Chapter 3 Authentication for FortiOS 5.0 : Certificate-based authentication : Example — Generate an SSL certificate in OpenSSL : Generating a CA signed SSL certificate

This procedure assumes:

• you have already completed “Example — Generate and Import CA certificate with private key pair on OpenSSL” successfully.

To generate the CA signed SSL certificate

1. At the Windows command prompt, go to the OpenSSL bin directory. If you installed to the default location this will be the following command:

cd c:\OpenSSL-Win32\bin

2. Enter the following command to generate the private key. You will be prompted to enter your PEM pass phrase. Choose something easy to remember such as fortinet.

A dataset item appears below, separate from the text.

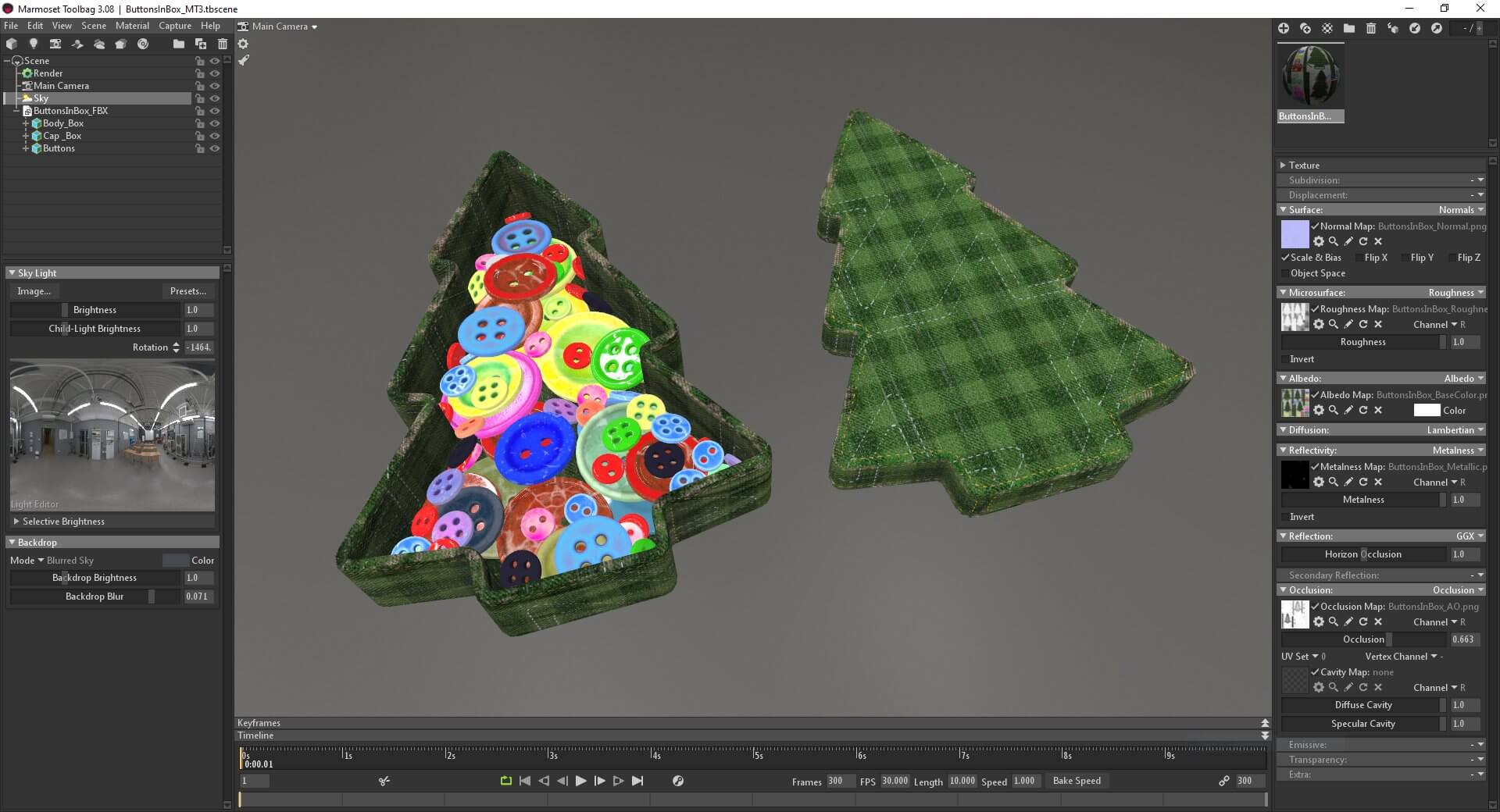
Task: Expand the Texture section
Action: click(x=1283, y=166)
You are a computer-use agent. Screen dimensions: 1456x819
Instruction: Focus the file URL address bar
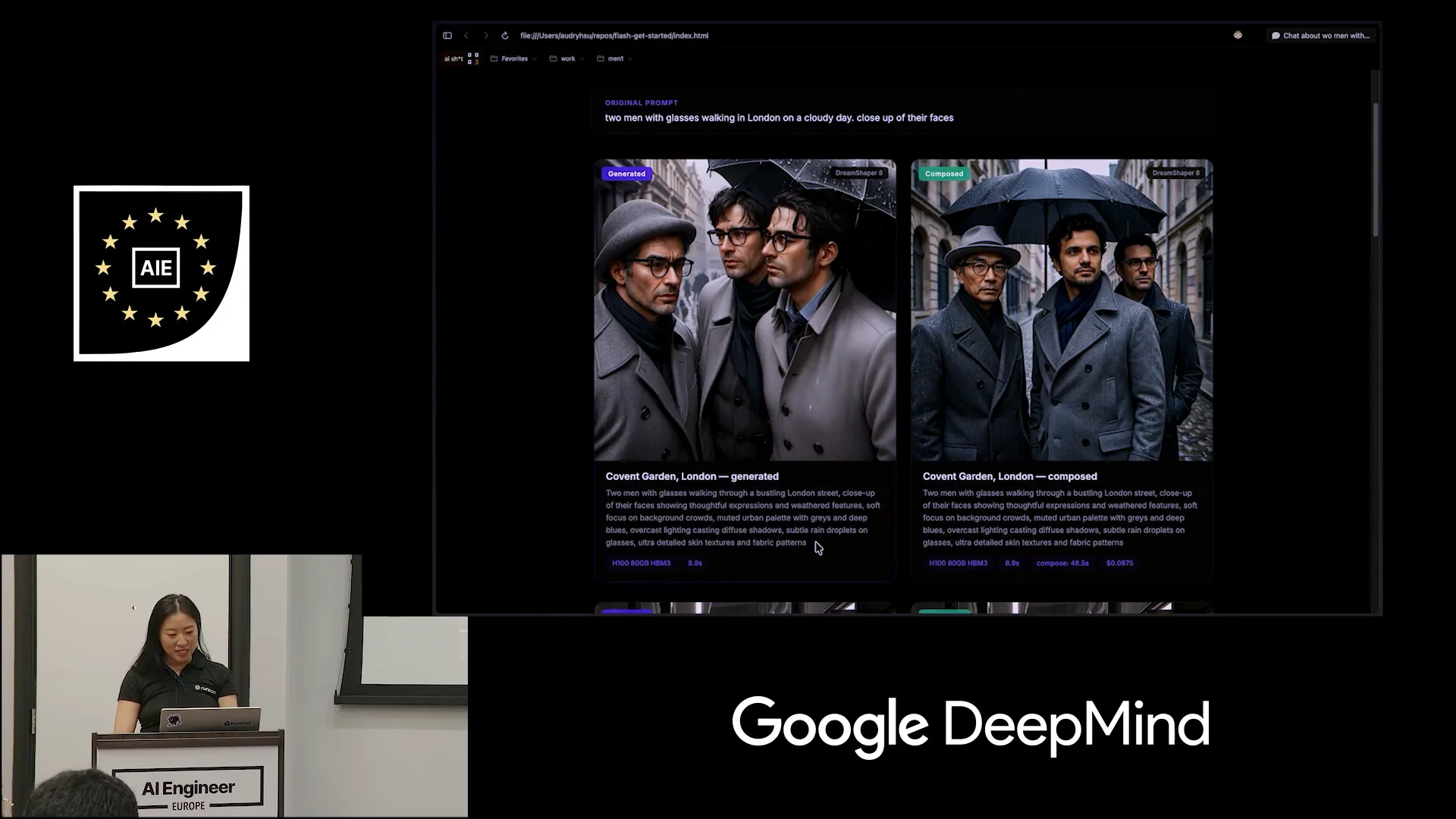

openssl genrsa -des3 -out fgtssl.key 2048

This command generates an RSA DES3 2038-bit encryption key.

3. Create a certificate signing request for the SSL certificate. This step requires you to enter the information listed in step 3 of the previous example — “To generate the private key and certificate”. You can leave the Challenge Password blank.

openssl req -new -key fgtssl.key -out fgtssl.csr

4. Using the CSR from the previous step, you can now create the SSL certificate using the CA certificate that was created in “Example — Generate and Import CA certificate with private key pair on OpenSSL”.

openssl x509 -req -days 365 -in fgtssl.csr -CA fgtca.crt -CAkey fgtcapriv.key -set_serial 01 -out fgtssl.crt

This will generate an X.509 certificate good for 365 days signed by the CA certificate fgtca.crt.